Brain metastases are less common than bone or visceral metastases in patients with breast cancer. The overall prognosis of breast cancer patients with brain metastases remains poor, and these metastases are less responsive to systemic therapies. Brain metastasis is associated with a reduced quality of life due to progressive neurologic impairments. Recently, a trend of increased incidence of brain metastases in breast cancer has been noted. Reasons for this increased incidence include the more frequent use of sensitive detection methods such as contrast-enhanced magnetic resonance imaging and increased awareness of brain metastasis among patients and clinicians. Adjuvant and systemic therapy with drugs that have a low blood-brain barrier penetrance can lead to an increased risk of brain metastases in breast cancer patients. Molecular subtype is a predictive factor for overall survival after developing brain metastases.
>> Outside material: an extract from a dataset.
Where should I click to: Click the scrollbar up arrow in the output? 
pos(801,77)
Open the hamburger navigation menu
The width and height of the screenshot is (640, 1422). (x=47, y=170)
Patients who do not have a poor prognosis based on previously identified prognostic factors should be treated with radiation therapy to control symptoms. Whole-brain radiation therapy, stereotactic irradiation and surgery are tools for the local treatment of brain metastases. Novel molecular target therapy, including HER2-targeted therapy, has demonstrated an antitumor effect on brain metastases. In this review, we provide a practical algorithm for the treatment of breast cancer brain metastases. This review provides an overview of the incidence, risk factors, diagnosis, prognostic factors and current and potential future management strategies of breast cancer brain metastases.